Felix von Leitner wrote:
>> I don't think this ever worked on Linux, from the very beginning of inet6_bind():
> 
>>         /* Check if the address belongs to the host. */
>>         if (addr_type == IPV6_ADDR_MAPPED) {
>>                 v4addr = addr->sin6_addr.s6_addr32[3];
>>                 if (inet_addr_type(net, v4addr) != RTN_LOCAL) {
>>                         err = -EADDRNOTAVAIL;
>>                         goto out;
>>                 }
>>         } else {
> 
> What is the harm in allowing this?  That way an application ported to
> IPv6 can still bind IPv4-only.  Why would it be legal to bind to a
> specific IPv4 address but not to all IPv4 addresses?

Please show me a porting guide that even mentions supporting IPv4-only mode
through an IPv6 socket by using this method.  There is none that I know of.

> The specific case is a bittorrent tracker.  The code was ported to IPv6,
> but since there is so much overhead in storing IPv6 addresses you are
> supposed to run two processes, one on the IPv6 address and one on the
> IPv4 address (the IPv4 one then does not have overhead).  The sane way
> to do this is to bind the IPv6 socket to ::ffff:0.0.0.0 then.  Otherwise
> you would need some kind of giant abstraction layer in the application.

▶ Provided records:
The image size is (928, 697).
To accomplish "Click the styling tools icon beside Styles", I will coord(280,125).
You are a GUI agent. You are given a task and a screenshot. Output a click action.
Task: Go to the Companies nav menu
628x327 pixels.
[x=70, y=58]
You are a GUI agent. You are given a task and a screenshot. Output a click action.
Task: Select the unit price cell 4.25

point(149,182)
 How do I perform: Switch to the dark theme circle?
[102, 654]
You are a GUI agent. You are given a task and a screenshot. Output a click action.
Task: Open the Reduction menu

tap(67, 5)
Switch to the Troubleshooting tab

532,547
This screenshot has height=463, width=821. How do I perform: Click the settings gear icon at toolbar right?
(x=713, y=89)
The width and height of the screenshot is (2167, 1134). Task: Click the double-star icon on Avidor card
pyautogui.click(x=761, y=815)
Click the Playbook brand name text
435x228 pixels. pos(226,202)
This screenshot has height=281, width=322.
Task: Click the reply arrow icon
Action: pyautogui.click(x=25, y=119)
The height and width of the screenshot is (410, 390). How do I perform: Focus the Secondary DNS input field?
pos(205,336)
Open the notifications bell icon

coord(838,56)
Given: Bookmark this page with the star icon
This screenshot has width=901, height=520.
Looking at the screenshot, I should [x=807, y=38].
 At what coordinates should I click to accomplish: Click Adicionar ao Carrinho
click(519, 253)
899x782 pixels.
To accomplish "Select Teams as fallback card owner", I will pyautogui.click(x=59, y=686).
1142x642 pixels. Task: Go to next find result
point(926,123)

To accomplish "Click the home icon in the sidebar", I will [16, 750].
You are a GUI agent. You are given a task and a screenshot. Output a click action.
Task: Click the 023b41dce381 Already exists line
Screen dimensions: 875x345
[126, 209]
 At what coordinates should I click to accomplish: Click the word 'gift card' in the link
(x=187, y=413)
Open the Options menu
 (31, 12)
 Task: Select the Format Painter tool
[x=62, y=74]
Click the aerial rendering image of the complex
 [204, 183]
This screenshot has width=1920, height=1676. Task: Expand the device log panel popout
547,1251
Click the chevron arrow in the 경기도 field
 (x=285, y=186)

▶ Parts of the exercise:
A. Can you reproduce the IPv6 binding discussion verbatim, from "Please show me" to "that I know of."?
B. How would the IPv6 binding discussion go on after its final line? Write the continuation.

▶ Answers to the problems:
A.
Please show me a porting guide that even mentions supporting IPv4-only mode
through an IPv6 socket by using this method.  There is none that I know of.

B.
> And we specifically added the ipv4 mapped addresses so applications
> would not need to have a giant abstraction layer.
> 
> Did I mention *BSD and OSX allow this?

That was their decision, and it doesn't mean it's the right thing to do.  It
doesn't mean Linux shouldn't change either, but name-calling isn't going to get
you anywhere on this list.

Compare your bittorrent server to Apache, which is probably the most widely-used
server application in the world.  It doesn't do what you're trying to do.  See
http://httpd.apache.org/docs/2.2/bind.html and/or browse the source code.

>> So are you trying to get IPv4-only behavior out of this socket?  Seems
>> like the wrong way to go about it.
> 
> Why would you say that?

Because if you want IPv4-only you open an AF_INET socket.  There is no
equivalent to IPv6-only, for example when you open an AF_INET6 socket and set
IPV6_ONLY on it.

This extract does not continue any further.